To prevent food intake.
To where are signals transmitted from the vomiting center in the brain?
Respiratory muscles, ab muscles, esophageal sphincters, and esophageal musculature.
How do antiemetics work?
By inhibiting receptor sites associated with emesis like anticholinergics, antihistamines, dopamine antagonists, serotonin antagonists, and cannabinoids- R all antiemetics
What plays a major role in motion sickness?
The Vestibulocochlear nerve, CN VIII which is rich in muscarinic and Histamine H-2 receptors.
Can the CNS cause vomiting?
Yes, due to psychiatric disorders and stress
What type of receptors are found in the chemoreceptor trigger zone for emesis?
Dopamine D2 receptors, Serotonin 5-HT receptors, Opiod receptors, acetylcholine receptors and substance P receptors.
What appears to be involved in the final common pathway for emesis stimulation?
Substance P.
How does vomiting occur?
Begins with a wave of reverse peristalsis from small intestine to duodenum, Pyloric sphincter and stomach relax to receive intestinal contents, intra abdominal pressure increases by tightening ab muscles to drive gastric contents into the esophagus the LES relaxes and the stomach contracts, the rapid propulsion of gastric contents causes the UES to relax and out come the cookies.
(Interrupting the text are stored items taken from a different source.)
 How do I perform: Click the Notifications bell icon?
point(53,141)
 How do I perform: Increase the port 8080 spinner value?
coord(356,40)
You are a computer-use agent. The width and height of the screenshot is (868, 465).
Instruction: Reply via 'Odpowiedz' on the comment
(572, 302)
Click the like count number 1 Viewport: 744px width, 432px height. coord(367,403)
What occurs in a dry heave?
The UES remains closed and then the respiratory and ab muscles relax and a secondary peristalsis empties back into the stomach.
What are emetics?
Substances that induce vomiting.
Which 5 receptor types are related to emesis?
Opioid receptors, Dopamine D2 receptors, Histamine1-receptors, Muscarinic receptors, and Serotonin (5HT) receptors.
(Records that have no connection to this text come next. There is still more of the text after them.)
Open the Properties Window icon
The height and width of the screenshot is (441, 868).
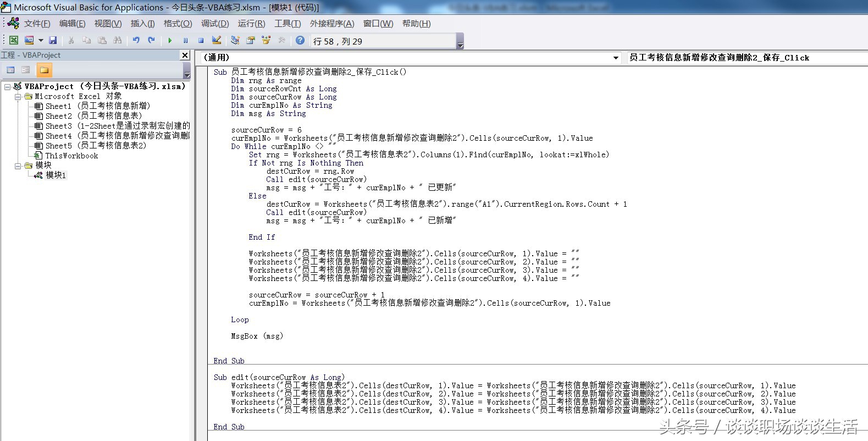click(x=251, y=40)
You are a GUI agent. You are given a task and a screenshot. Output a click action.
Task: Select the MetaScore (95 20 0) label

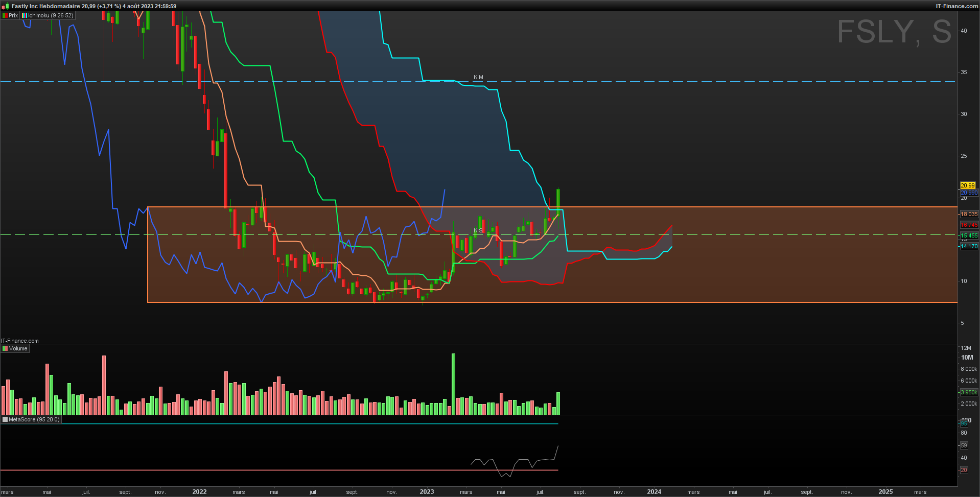point(34,419)
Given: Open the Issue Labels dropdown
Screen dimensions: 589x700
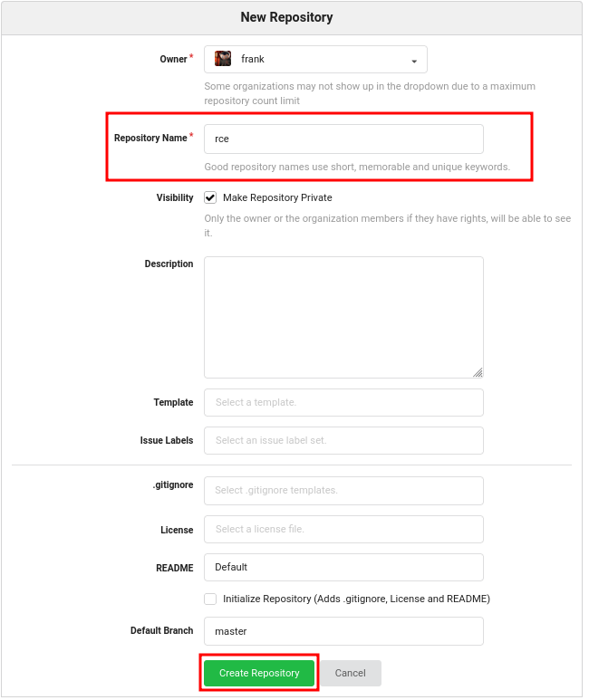Looking at the screenshot, I should tap(343, 441).
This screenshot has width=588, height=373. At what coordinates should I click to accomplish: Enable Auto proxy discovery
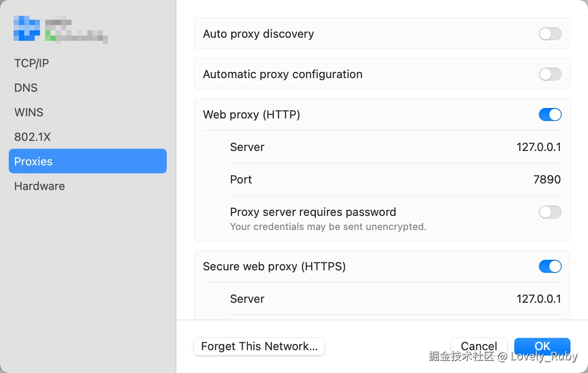click(550, 34)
What can you give an emetic patient?
Opiods, dopamine D2 receptor antagonists, Histamin1-receptor antagonists, Muscarinic-receptor antagonists, serotonin receptor antagonists, corticosteroids that block prostaglandin, benzodiazepines, and cannabinoids.
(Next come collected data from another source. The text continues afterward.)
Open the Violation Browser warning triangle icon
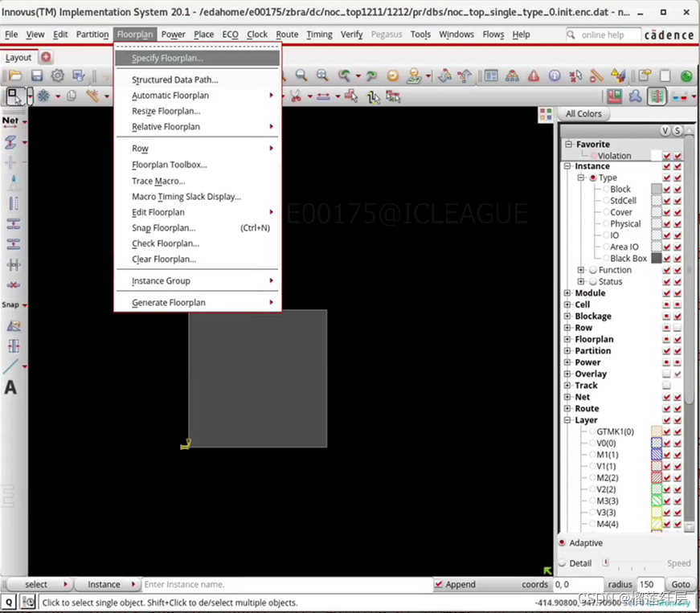This screenshot has width=700, height=613. coord(615,76)
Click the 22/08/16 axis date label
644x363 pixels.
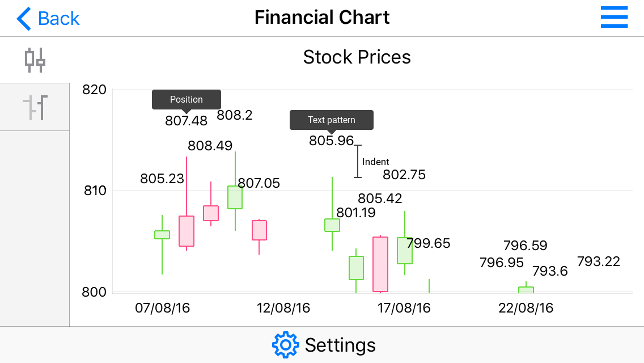click(525, 308)
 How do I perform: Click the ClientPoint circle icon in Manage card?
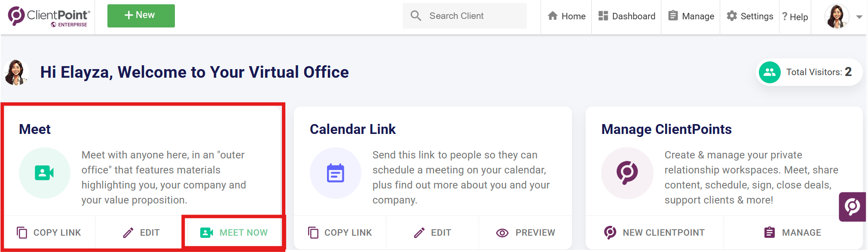tap(627, 173)
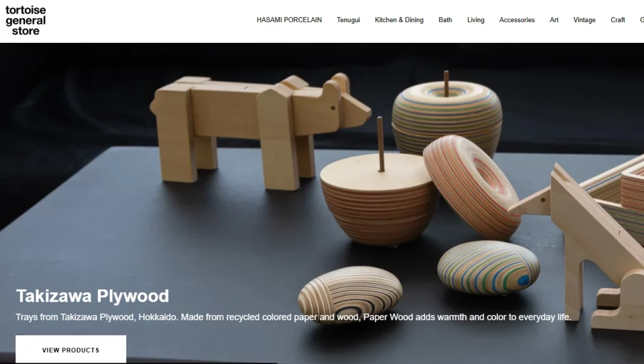Screen dimensions: 644x364
Task: Click the blue-green striped wooden egg
Action: click(x=488, y=268)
What should you watch for with a patient on antiemetics?
Syncope, instruct your patients to rise from supine positions with caution…they may get orthostatic hypotension which could become a medical emergency.
What are Bonine and Dramamine?
They are OTC antiemetic drugs that are both Histamine receptor antagonists
What is promethazine?
A H1 antagonist (phenergan)…sometimes coupled with codeine
What is metoclopramide?
A dopamine D2 blocker
What type of drugs are those that end in prazole?
Proton pump inhibitors. Many are used to treat ulcers.
Why would antibiotic be used to treat ulcers?
Metronidazole or amoxicillin are commonly used to kill any H. Pylori that might be contributing to the ulcer.
How do antacids work?
They have high pH which neutralizes the acid in the stomach.
What is flagyl?
Metronidazole…not a PPI and can be used for some protozoan infections. For H. pylori it is given with tetracycline.
What are most antacids?
Aluminum, Calcium, Magnesium, or Sodium carbonates, bicarbonates, or hydroxides.